Knowing that the population levels of some towns in Oklahoma have had 400% growth in Hispanic populations can lead the government to make important decisions in education, and the information allows the government, companies, and politicians to analyze who the people are and how best to serve them. Seeing how ethnic populations move around the country - either migration from slum neighborhoods or urban sprawl - shows how economic reforms are doing.
I don’t see how 99% of the use of these statistics falls under the definition of “racism,” and I think that taking this away would leave the government much more blind and inefficient in their dealings with the people.
When this type of thing is applied to things like college application forms, of course, we get into more murky water. Whether Affirmative Action is racist or not is really up to the community - but you have to keep in mind that just asking the race is not being racist. Making judgements off of that is.
For instance, Berkeley asks the races of the students, but does not use Affirmative Action at this time. However, they knew that my Freshman class was 44% Asian and 32% white, which is something that is VERY important that school officials (and state officials who fund them, and the government who runs the high schools) knows, for a variety of reasons. Just because they HAVE the information does not make it racist, any more than owning a gun means you are a murderer.
So IMO, getting rid of t his data, from a purely statistical viewpoint, is shockingly absurd. However, the use of this data must be carefully policed.
Racism exists. Racial disparities exist. These things will not go away by doing away with labels. They certainly will not be solved that way.
However, I think some documents can be too “race-conscious”. Back in middle school I remember that your race was identified on class schedules, right next to your name. It seemed kinda funny (and still does). I was “accidently” placed into remedial tracks on two occassions (and removed from those classes by parental involvement). It makes me wonder if the “B” next to my name had anything to do with those “accidents”, seeing as how most of the kids in the remedial classes were black but the school was predominately white Perhaps the registrar was using something else besides grades as a criterion. I dunno.
But what if racial information was chucked out of students’ records and someone wanted to find out if blacks were being unfairly shunted into remedial classrooms? The research wouldn’t be impossible to do, but it would be much more difficult. Perhaps race information should be kept on the “down low” but kept nonetheless. For instance, I don’t see why my class schedule had to be emblazened with a giant “B”.
Some people would say your religious affiliation is a much more important thing about you than your race. But what do you think would happen if the Census Bureau asked respondents to identify their religion?
All the important information you mention – ages, income, population density, etc. – could be acquired by more direct means (and in some cases is, I would expect).
That depends on whether people were suffering economic harm, based on their religion. Some people are clearly discrimunated against, based on ethnic background. (Fortunately, that number is slowly getting smaller.)
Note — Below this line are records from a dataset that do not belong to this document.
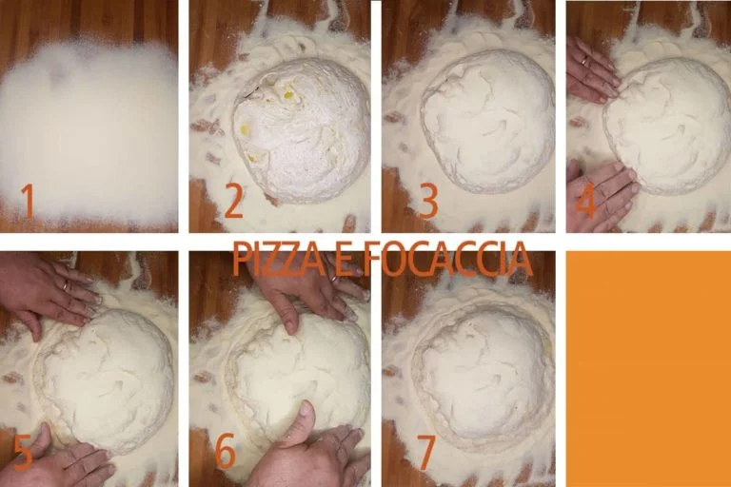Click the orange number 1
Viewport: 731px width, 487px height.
(x=28, y=201)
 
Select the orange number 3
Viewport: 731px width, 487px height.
(x=427, y=201)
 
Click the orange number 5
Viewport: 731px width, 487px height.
(x=23, y=454)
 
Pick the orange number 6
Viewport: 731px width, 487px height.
(x=226, y=454)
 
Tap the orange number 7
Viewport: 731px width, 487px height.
(x=425, y=454)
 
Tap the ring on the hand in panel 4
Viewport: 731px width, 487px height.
(x=583, y=62)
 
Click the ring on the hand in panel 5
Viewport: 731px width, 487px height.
(x=64, y=283)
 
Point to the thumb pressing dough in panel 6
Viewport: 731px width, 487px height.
(x=303, y=420)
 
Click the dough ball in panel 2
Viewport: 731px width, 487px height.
(x=303, y=128)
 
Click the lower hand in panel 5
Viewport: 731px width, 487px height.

In fact, there was a point where large numbers of people were discriminated against because of their religious beliefs. (Fortunately, we were harder to identify on sight, we bred ourselves into the largest single religious minority (actually a majority in the nation’s economic strongholds), then grabbed the WWII GI Bill to leverage oursevles up to a status where the discriminatory practices were simply too difficult to maintain. I wonder if Muslims are about to go through the same sort of discrimination.)
I guess the implication here is that it would be offensive to ask questions about Americans’ religous preferences?
I don’t see the big deal at all. Let 'em ask away.